Economics and Hand-embroidery

On an amble through an Arizona art cooperative, I found an emerging artist’s gallery offering hand-embroidered clothing.

‘Cool!’ I thought, stepping close enough to see details. I am a sucker for embroidered clothes.

‘Awww, dammit,’ I thought next.

The stitches were large and roughly spaced, an effect probably meant to be charming and rustic to the casual observer. To someone with even a passing knowledge of current and historical (worldwide) embroidery, they looked clumsy. Even so, their stripes and swirls occupied a large area of cloth.

I know why the artist chose this technique: big stitches work up faster, cover more fabric, and offer more (apparent) visual impact from a distance. Big stitches may cost more in material, but less in time. If materials are cheaper than labor, many artists focus on speedy work.

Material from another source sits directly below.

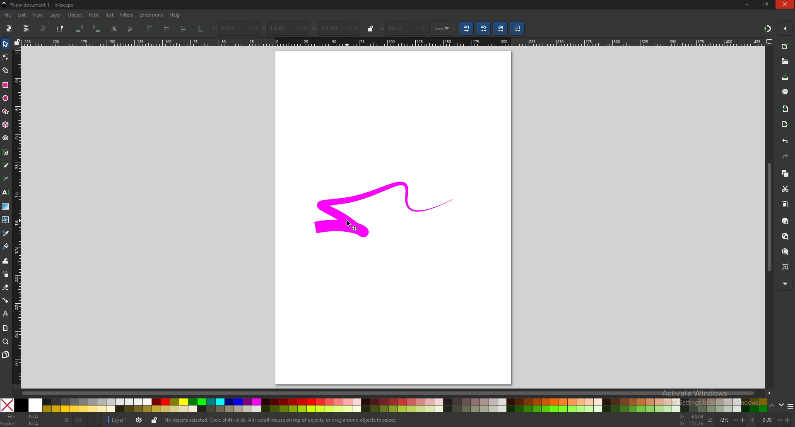 The height and width of the screenshot is (427, 795). I want to click on rotate 90 degree cw, so click(98, 29). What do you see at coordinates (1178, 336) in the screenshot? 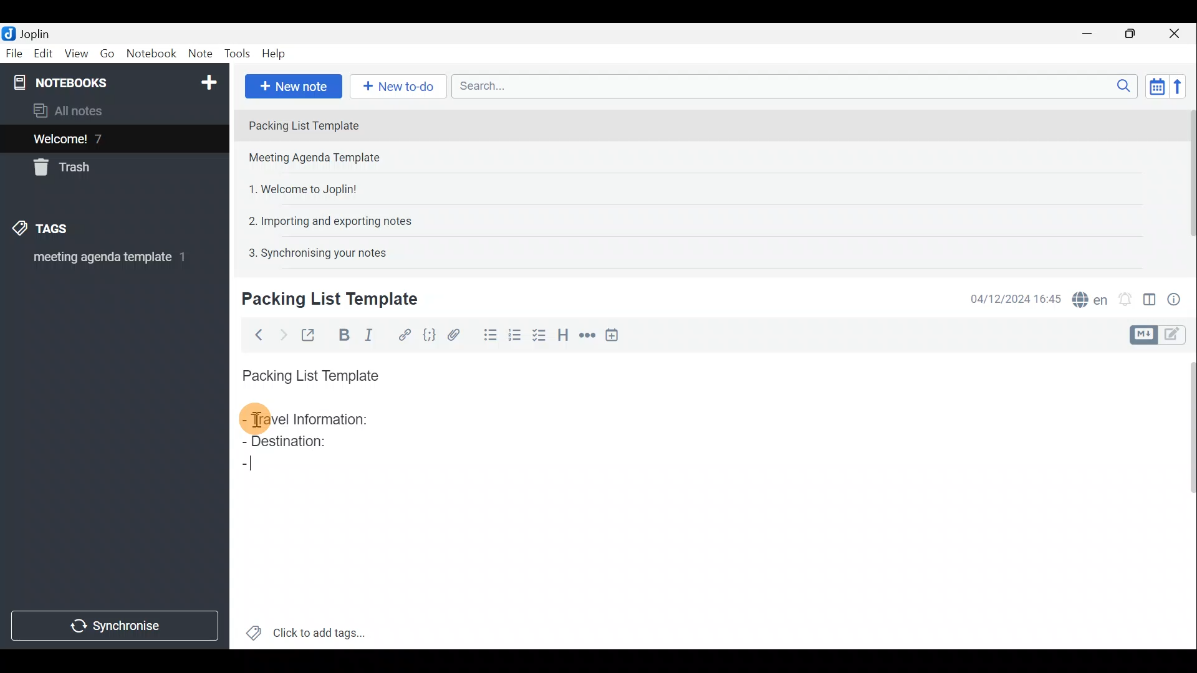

Less working time means the artist can charge lower prices for individual pieces. Most of this artist’s shawls, shirts, and dresses sell less than $200, which is barely fair for even more-quickly worked tambour hook or punch-needle embroidery. For handwork stitches, that is astonishingly low (Third-world sweatshop low).

I can’t fault the artist for making the same economic gamble I’ve had to make many times. We all want sales and clients. It’s a staple of Etsy and other online craft sales platforms.

But there are dangerous side effects.

Low (so-called affordable) pricepoints can initially drive up sales, but may cost the artist more in the long run.

Workload can outstrip supply and the artist’s ability to restock at sane schedules. That can lead to lower quality craft work, as the artist struggles to catch up. There’s also the temptation to outsource more manufacturing to cheaper suppliers (see Etsy’s notorious manufacturing partnerships).

Uninformed clients may begin to expect a downward spiral of cheaper and cheaper prices, with the open or unspoken threat of ‘I can always go to a foreign source’.

The only way domestic embroidery workers (or any crafters) can compete is to go above and beyond. To fearlessly embrace high-quality work and its attendant prices. Better work opens up better markets and better clients, as well as better promotional/portfolio opportunities. Think of it this way: most museums and well-heeled private or corporate clients aren’t often interested in cheap single-stitch acrylic crochet doilies, but they might be more appreciative of masterclass beaded cotton/linen/silk crochet wearable art. The artist might then include those sales in their CV or portfolio, to drive more awards and sales opportunities.

There’s also the possibility that this particular artist simply doesn’t know they’re operating at lower technical levels. For this, I blame famous contemporary embroidery artists who’ve embraced large-stitch methods as a philosophical denial of traditional embroidery pathways (women’s work, colonial slavery, patriarchal artisan guilds, etc.)

Perfectly valid critiques, of course…but not when they primarily serve as an excuse for sloppy work. (One reason I’m reluctant to group or critique therapy writing and art with commercially viable art and writing.)

Could I sell a hand-embroidered shawl or dress for under $200? Sure, but I’d know it was either poorer work or a complete loss-leader.

Is it worth my time or theirs to critique this particular artist? Absolutely not. The most I’d do is post links to some of the world’s best hand-embroidered clothing and fabric, to gently offer ‘See? This is what you *could* be achieving.’ Irish crochet from the Edwardian era.  Central and South American embroidery or knitting. Asian examples of silk and bead embroidery. Fashion couture embroidery at high-end online resale sites. The HBO ‘Game of Thrones’ costumer. Scholarly coffee-table art books on these subjects. Folk art and craft museums. A local university or public library, which is how I learned about hand embroidered clothing in the late 1970s.

Then again, effective artists need to develop their own Google-Fu and other research skills.